Australia | Oct 11 2016

This story features CIMIC GROUP LIMITED. For more info SHARE ANALYSIS: CIM

Contractor Cimic has made a takeover offer for engineering services company, UGL. Brokers are lukewarm about the prospect, suggesting areas of uncertainty exist.

-Ongoing uncertainty with UGL's Ichthys liabilities
-Less compelling strategically for Cimic, Morgan Stanley believes
-Downside risks still exist for Cimic as well

 

By Eva Brocklehurst

Infrastructure and mining contractor Cimic ((CIM)) has made a takeover offer for engineering services company, UGL ((UGL)), believing the acquisition will complement its own business or enhance capabilities in new areas.

Cimic has acquired a 13.84% stake in UGL, via its subsidiary CG12, and made an offer for the remainder at $3.15 cash per share. The company, if successful, intends to conduct a strategic review of the UGL business. The two companies have worked jointly on the Airportlink project and Cimic's John Holland and UGL are partners in Metro Trains Melbourne.

Deutsche Bank calculates the transaction would be 8-13% accretive to earnings per share in FY17-20 but neutral to cash flow because of the costs associated with the Ichthys project, noting the bid price implies $150m in Ichthys cost claims are recovered. The broker believes UGL offers attractive end market exposure with 71% of revenue recurring and 68% in non-resources business.

There is little overlap currently between the two competencies, although UGL has previously acted as a sub-contractor to Cimic in electricals and signals and there may be cost savings for Cimic by not having to pay sub-contractor margins in future work of this nature.

At the time of writing the broker notes UGL was trading above the offer price which implies the market is attributing some probability to a competitive bid. Deutsche Bank considers a counter bid by a trade player unlikely, although private equity could offer up to $3.78 and still generate a reasonable internal rate of return (19%).

At the current offer price Deutsche Bank calculates an IRR of 22% based on current UGL forecasts but is inclined to make no changes until the UGL board responds to the offer. Meanwhile, the risks for Cimic are considered to the upside with strong growth in Australian infrastructure.

The transaction looks accretive for Cimic on Citi's calculations. The broker finds it curious that given the well documented issues regarding the troubles with the Ichthys project, the bidder's statement from Cimic indicated it has not had access to the UGL records, or other internal resources, and therefore no due diligence has been undertaken, despite the offer being made unconditionally. Given the large premium in the bid and ongoing uncertainty regarding Ichthys the broker believes it highly uncertain whether the board could obtain a higher offer.

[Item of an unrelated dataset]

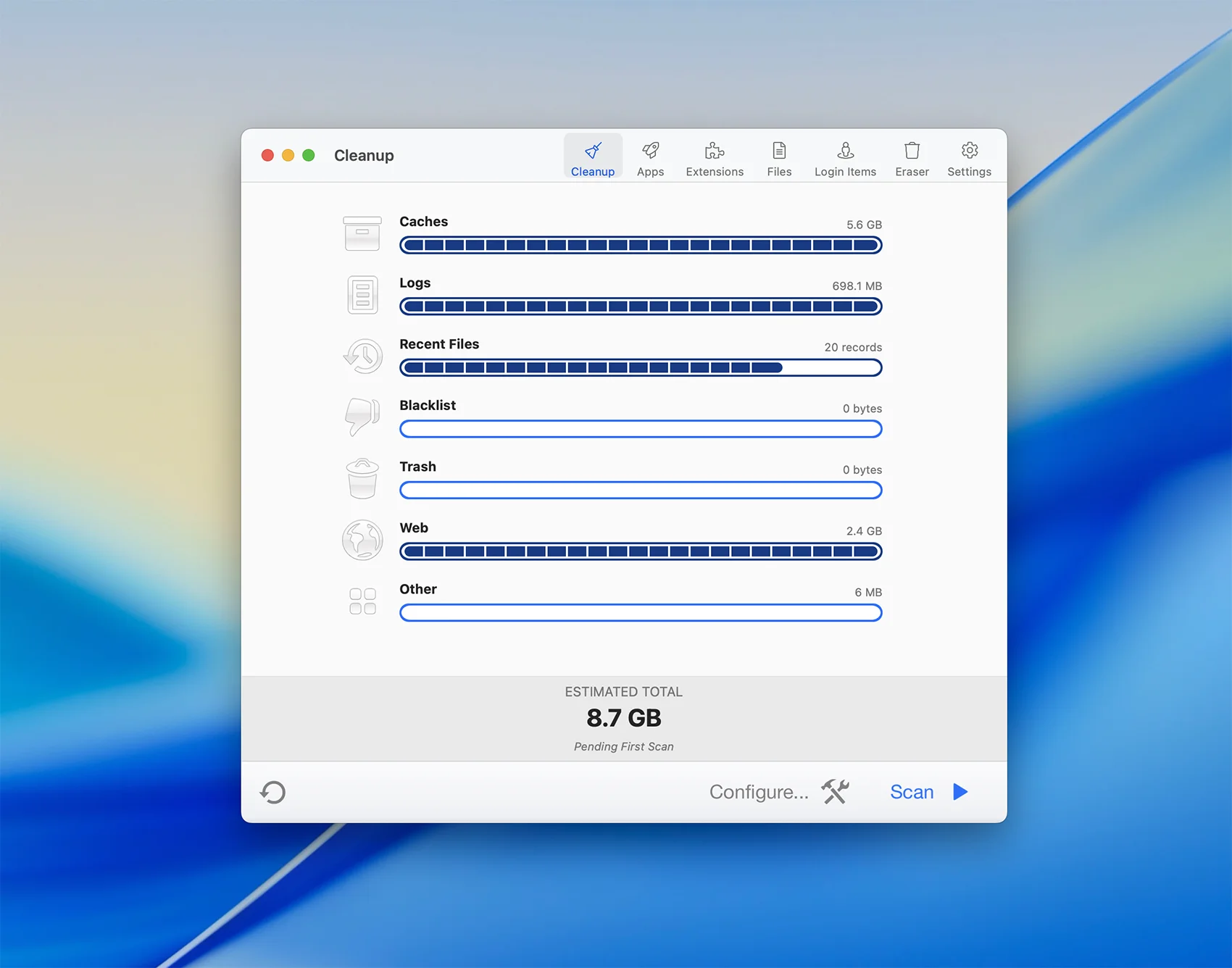Click the Recent Files progress bar
1232x968 pixels.
(641, 368)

Morgan Stanley calculates that ignoring any underlying cash generation in the second half, the transaction would move Cimic to a net debt position of $400m as of 2016. If successful, the broker estimates the acquisition would be neutral to slightly accretive to FY16 earnings per share for Cimic and, potentially, mid to high single digit accretive in FY17. While in terms of accretion the proposed transaction could be attractive the broker does not find the bid so compelling strategically for Cimic.

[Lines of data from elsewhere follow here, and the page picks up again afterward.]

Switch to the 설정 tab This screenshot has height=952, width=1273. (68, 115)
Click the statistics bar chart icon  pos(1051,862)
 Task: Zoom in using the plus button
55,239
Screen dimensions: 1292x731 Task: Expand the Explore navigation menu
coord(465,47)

The broker would have expected that Cimic is capable of moving into at least some of the areas in which UGL operates without having to take over the business. Moreover, UGL has material exposure to passenger rail manufacture in which Cimic has no experience.

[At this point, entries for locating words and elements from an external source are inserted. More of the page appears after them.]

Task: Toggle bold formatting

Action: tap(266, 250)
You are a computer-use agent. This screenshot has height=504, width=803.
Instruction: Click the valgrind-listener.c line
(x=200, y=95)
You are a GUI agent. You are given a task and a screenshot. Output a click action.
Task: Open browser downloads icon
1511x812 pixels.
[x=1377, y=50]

The other issue is the potentially uncapped liability for the CCPP (combined cycle power plant) and SMP (structural, mechanical and piping) contracts that UGL holds at Ichthys, for which $375m in provisions have already been taken. Morgan Stanley observes so far UGL has failed in its efforts to contain these costs, which may signal further downside risk to the earnings profile and cash flow.

For Cimic, Morgan Stanley assigns the smallest weight to its bull case, given the significant downside risks envisaged, including unresolved legacy issues and non-sustainable components of reported earnings as well as the capital structure.

FNArena's database has three Sell ratings on Cimic, with a consensus target of $18.44 that suggests 32.8% in downside to the last share price. Targets range from $12.40 (Morgan Stanley) to $23.20 (Deutsche Bank). For UGL, the database has one Buy (Deutsche Bank), two Hold and one Sell (Ord Minnett, yet to comment on the bid). The consensus target is $2.38, suggesting 26.0% downside to the last share price. Targets range from $1.94 (Ord Minnett) to $3.15 (Citi).